Check out the details on this paper : https://pnp-diffusion.github.io/

Natural question to ask is : Does dreambooth yield fine-grained level of details, such as eyes or skins, because it is able to tune resnets? Is Q, K, V, O simply not enough?

In this PR I will try to answer this questions with bunch of experiments.

Here are some initial results :

This result is LoRA rank 4, with "CrossAttention", "Attention", "GEGLU" Replaced

Now, this is LoRA rank 1, with "ResnetBlock2D", "CrossAttention", "Attention", "GEGLU" Replaced. Now, number of parameters are now about as 2 times higher : as high as 9.7MB. Of which, only 2MB is LoRA of "CrossAttention", "Attention", "GEGLU", so I suspect that if it helps, we might make LoRA of TR rank 4 and LoRA of Resnet rank 1.

All trained with same number of steps, sampled with same parameters. This case, it looks like its a tie. I'll try on other models as well. I think it is a good time to start implementing fidelity metrics as well, instead of CLIP alignment score.

v0.1.1

brian6091 · 2023-01-13T22:30:49Z

Excellent!

cloneofsimo · 2023-01-14T00:05:56Z

Been testing with rank 4 of resnet as well : but the result seems only marginally better. Of course this is totally subjective so it just doesn't worth the size increase.
Next step would be compare all sets : MLP, Attention, Resnet, train them one at a time to compare the results.

hafriedlander · 2023-01-14T01:22:44Z

Definitely interesting experiments.

What parameter are we optimizing for, total binary size, training speed, multiple concept accuracy, something else?

(The reason I ask is my first thought was "how does this compare to just rank 16 on CrossAttention / Attention / GEGLU")

Is there some way we can auto-detect when the rank is insufficient? (Like maybe a flat gradient when training while still having a high error rate).

hafriedlander · 2023-01-14T01:25:33Z

Also, just from a end-user POV, the greatest strength of LoRA for me is the easy adjust-ability of strength of the various adjustments. It'd be interesting to see how useful post-training adjustment of individual model LoRA weights was.

cloneofsimo · 2023-01-14T02:01:11Z

So I think it is kindof constraint optimization at this point.

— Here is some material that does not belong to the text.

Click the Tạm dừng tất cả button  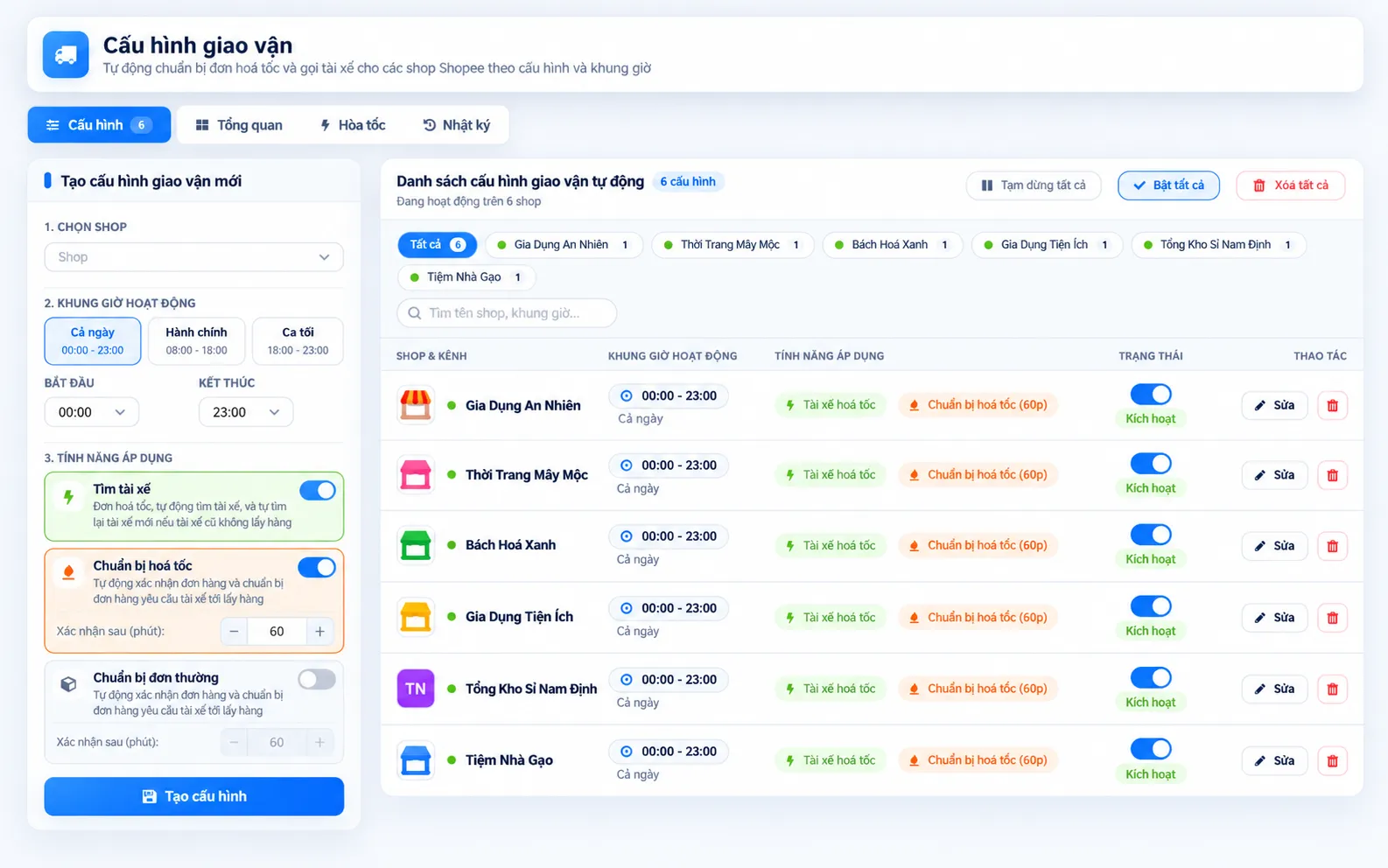point(1034,186)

We just don't want output too large, but quality as dreambooth as high as possible. But the objective is also mixed. distortion, perceptual fidelity, and editability is all the performance we desire, but they have tradeoff relationship. perceptual fidelity is also kinda ill-defined, as CLIP score doesn't seem to represent that very well, unlike custom diffusion or textual inversion paper would like to suggest.

cloneofsimo · 2023-01-14T02:03:17Z

It seems like what many people are looking for can be simply described : identity preservation + editability.
Community seems to have high preference for usage on faces, and thus facial identity preservation is one thing they really want.
Second is that it has to have high editability as well, which I think CLIP score can well describe.

cloneofsimo · 2023-01-14T02:09:04Z

Now @brian6091 and I had an idea on making the LoRA on the resent part only on the upsample unet layers, because downsample parts are kinda used to compress representation and not to generate with fidelity. So we'll see if it works better. @brian6091 are you going to leave a PR or it just on your own thing?

cloneofsimo · 2023-01-14T02:09:39Z

I've added dropout as well so this PR is no longer only about conv layer. I'll rename it

cloneofsimo · 2023-01-14T02:32:48Z

Looks like adding dropout helps! Just like in the paper, I've used dropout with 0.1. Same seed, everything.

ExponentialML · 2023-01-14T04:47:07Z

Your work and contributions are very underrated. Great stuff @cloneofsimo!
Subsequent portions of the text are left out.